Tuesday 8th May 2018
It may have been a mistake to clear out of Surinam at the same time we cleared in, even though at the time it seemed to save so much hassle. That meant we had no slow time to discover any more of the country and had to leave on Saturday morning. Quite what else we could have done is unclear, but there are always encounters that unfold in unplanned ways.
So, as we set sail down the Commewijne, watching the early river taxis zig zagging from one landing stage to another, I felt rather sad that I had rushed it, having acted in concert with the pace of life that we encounter when visitors join us from the "normal" world with tight schedules, planes to catch and places to be.
Having reviewed Guyana as our next destination, I decided against, as the authorities insist that yachts head 50 miles upriver to clear into the country and, for safety, deter them from lingering at Georgetown on the coast. So now we had a week in hand before our planned lift-out in Trinidad.
As the strong breeze and tide took us rapidly out to sea in muddy water only 4 metres deep, Mark suggested an interesting idea; with spare time, and Guyana not seeming so attractive, why not sail north to Barbados, before we head to Trinidad?
So here we are three days later about 12 miles short of Barbados which is hidden in a rain storm ahead as I eat my muesli at 7am.
In truth it has been a trying voyage as neither of us has got our sealegs, and are both struggling all the time with feeling so queasy that we are having trouble eating. Most unusual and it's made this leg a mini-trial rather than the relaxed enjoyable sail that we'd expected. The wind and current gave us a fast ride, and the sea has been very lumpy as we buck and smash along at 9 knots, making 195 miles from anchor in the first 24 hours.
Mark heroically made spaghetti and tomato sauce on night one, but we couldn't look at it, and ate cold rice pudding instead.
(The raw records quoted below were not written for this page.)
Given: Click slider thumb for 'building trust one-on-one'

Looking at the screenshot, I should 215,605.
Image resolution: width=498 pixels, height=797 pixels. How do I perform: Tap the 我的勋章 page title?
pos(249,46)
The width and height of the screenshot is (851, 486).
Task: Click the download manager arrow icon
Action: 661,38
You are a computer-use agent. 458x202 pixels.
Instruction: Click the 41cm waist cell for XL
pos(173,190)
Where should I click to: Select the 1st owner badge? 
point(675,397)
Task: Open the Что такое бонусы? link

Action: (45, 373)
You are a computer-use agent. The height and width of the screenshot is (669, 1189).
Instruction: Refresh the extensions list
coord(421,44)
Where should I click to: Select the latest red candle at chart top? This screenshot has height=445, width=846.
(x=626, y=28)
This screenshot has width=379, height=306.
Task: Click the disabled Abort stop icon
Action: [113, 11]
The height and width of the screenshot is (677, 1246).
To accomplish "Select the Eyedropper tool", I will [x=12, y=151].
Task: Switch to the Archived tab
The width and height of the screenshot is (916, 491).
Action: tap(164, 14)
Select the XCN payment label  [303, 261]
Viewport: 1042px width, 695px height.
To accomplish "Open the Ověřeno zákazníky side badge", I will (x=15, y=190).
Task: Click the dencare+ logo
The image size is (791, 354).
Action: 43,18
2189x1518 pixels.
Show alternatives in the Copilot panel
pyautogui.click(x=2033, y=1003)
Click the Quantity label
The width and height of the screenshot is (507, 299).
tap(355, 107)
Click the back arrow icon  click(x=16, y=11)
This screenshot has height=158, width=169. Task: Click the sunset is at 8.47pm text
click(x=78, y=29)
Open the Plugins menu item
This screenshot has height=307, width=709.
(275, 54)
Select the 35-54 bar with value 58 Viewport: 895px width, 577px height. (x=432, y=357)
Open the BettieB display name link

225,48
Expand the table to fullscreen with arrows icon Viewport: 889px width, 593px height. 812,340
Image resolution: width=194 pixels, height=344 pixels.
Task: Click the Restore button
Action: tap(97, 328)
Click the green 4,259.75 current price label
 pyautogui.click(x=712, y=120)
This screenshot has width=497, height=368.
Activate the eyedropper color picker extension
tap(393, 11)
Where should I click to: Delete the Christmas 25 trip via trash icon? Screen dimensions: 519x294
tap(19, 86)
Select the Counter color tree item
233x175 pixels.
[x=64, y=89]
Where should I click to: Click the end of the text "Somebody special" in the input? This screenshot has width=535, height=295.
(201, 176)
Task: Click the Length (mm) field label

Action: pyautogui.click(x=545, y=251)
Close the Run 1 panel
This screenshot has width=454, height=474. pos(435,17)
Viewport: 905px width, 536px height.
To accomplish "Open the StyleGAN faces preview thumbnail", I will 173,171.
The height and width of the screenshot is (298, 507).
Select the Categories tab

I managed to reheat Mark's spaghetti on night two but, although he ate his, most of mine fed the fishes. Then last night Mark did a spaghetti in cheese sauce with crispy bacon, but although I enjoyed mine he couldn't look his in the eye and it sits there under clingfilm waiting for happier times.
However we have both made soda bread for lunch, and yesterday Mark produced drop scones for tea. Some still sit forlornly hoping to tempt us!
We've had problems with the hydraulic steering, which is worrying. It gets very stiff and "George" the autopilot struggles to steer the course. By hand it feels all wrong as though the rudders are sticking on something. We will have to investigate and get it repaired. It's fortunate that it hasn't been a major problem yet.
There have been more birds around; white tailed tropic birds with their long white tail feathers and yellow beaks, a booby (or maybe it's a gannet in the Atlantic) diving repeatedly into shoals of fish near us, storm petrels fluttering like little black bats close to the surface, too fast to make out their defining tail shapes and give them their full name. Yesterday I saw a skua fly past, Arctic I think, and again later an immature one bullying a tropic bird to get his fish in a wild aerobatic fight.
The sea has been stranded with long lines of golden ochre sea holly, or sargassum seaweed, somehow channelled into long lines trailing downwind, giving a curious sensation as they writhe and undulate with the passing waves. The waves breaking over Tin Tin have festooned the guard rail netting with holly in a rather festive way.
So now for a few days exploring Barbados, and then a 24 hour sail to Trinidad to deal with repairs and laying up. As I look up from writing I am rewarded with the unmistakable grey outline of land ahead, with a shaft of sunshine picking out one white building in the gloom.